There as been much in the way of media coverage over the closing of four Catholic elementary schools in NEPA. You can read a story about this topic HERE.
Anyone who is "shocked" or "saddened" by this probably has been in a deep coma for the past ten years. Hello, this has been happening almost constantly now, probably to the point where parents of Catholic school children accept the possibility as just another cost of the education. Yes, it has become that common.

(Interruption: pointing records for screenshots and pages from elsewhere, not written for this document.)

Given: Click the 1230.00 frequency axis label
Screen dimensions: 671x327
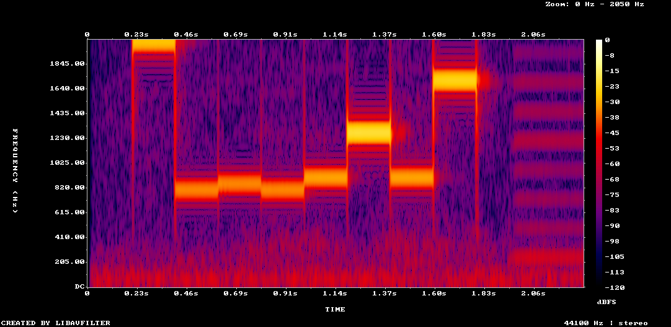Looking at the screenshot, I should point(68,138).
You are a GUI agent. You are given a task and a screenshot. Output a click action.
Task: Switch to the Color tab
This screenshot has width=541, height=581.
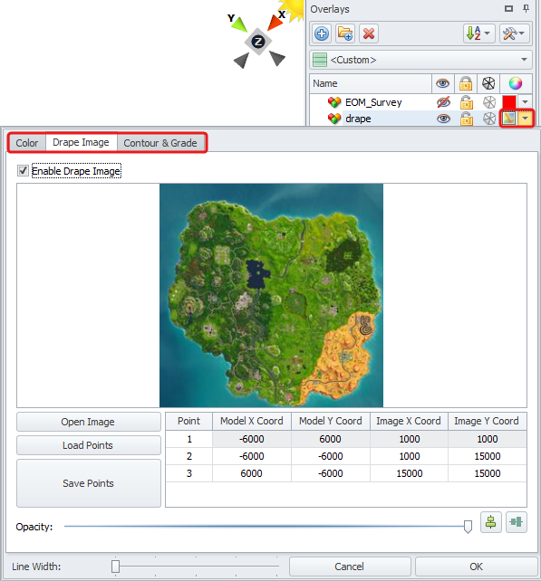coord(26,143)
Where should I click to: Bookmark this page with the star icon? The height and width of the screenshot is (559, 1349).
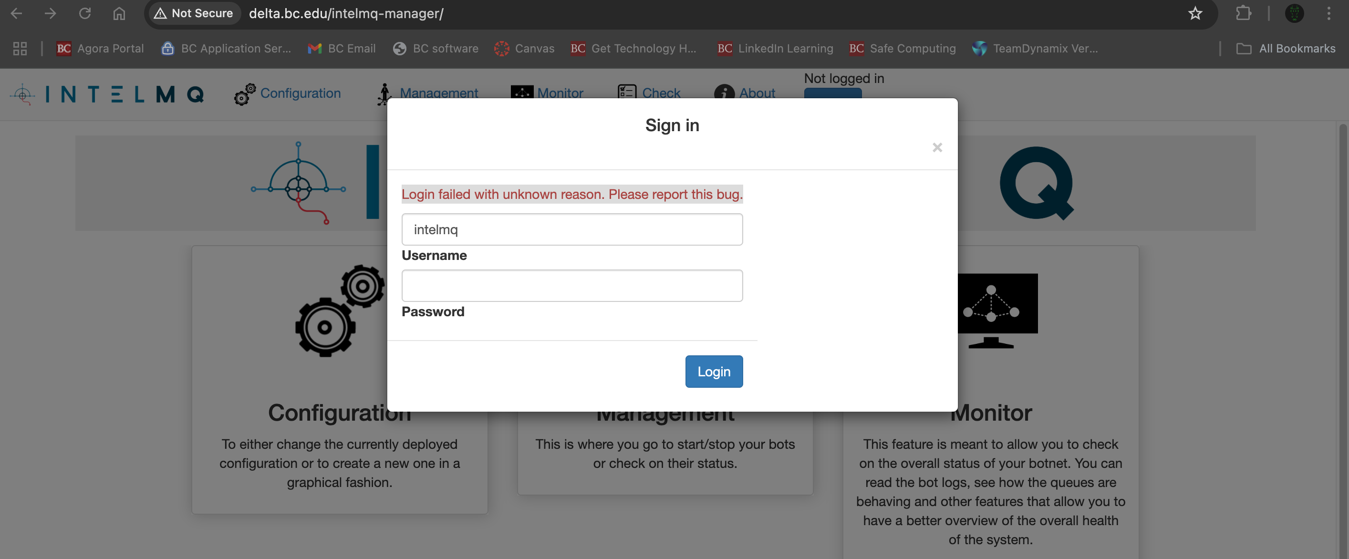tap(1195, 13)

I am, as you can probably tell, not surprised or shocked by this; as Bishop Bambera noted, the numbers just don't work out. In the absence of some massive cost shifting via mechanisms currently being debated in the Pennsylvania Legislature, this trend will probably continue until such time as Catholic education becomes something of an even more elite treat for the families of the well-off and connected. Put another way, there will never be another Bishop Hannan HS again, but Scranton Prep will always live on.
And so it goes. I some ways I do admire the notion that there are parents out there who sacrifice for their children's education, even if the education they get may not necessarily be better than what they would receive in a public school. The notion of sacrifice is all too often forgotten in our society today. When parents believe that they are entitled to the McMansion, then shelling out a few thousand for Catholic school does tend to take a back-burner. Growing up my experience was different, as my mother truly had to sacrifice to send three of four Albert boys to Catholic high school. We were living in a housing project and she was working nights, so I know that it was extremely difficult for her to come up with the money to pay our tuition, but she did it never the less. That kind of nobility is generally lacking in our society today, and it certainly manifests itself in some small way via the decline in Catholic education.
One final note: former Bishop of Scranton, Bishop Martino, regularly got skewered for his handling of school closures (including by me), and rightfully so. Bishop Martino seemed happiest when dictating to the flock, and almost seemed incapable of expressing compassion in a meaningful way. I can't say the same for Bishop Bambera. While I did not listen to all of his recent remarks about school closings, what I did hear was someone who genuinely seemed to feel the distress of this flock. This is not an easy business, but Bishop Bambera seemed well equipped to handle it.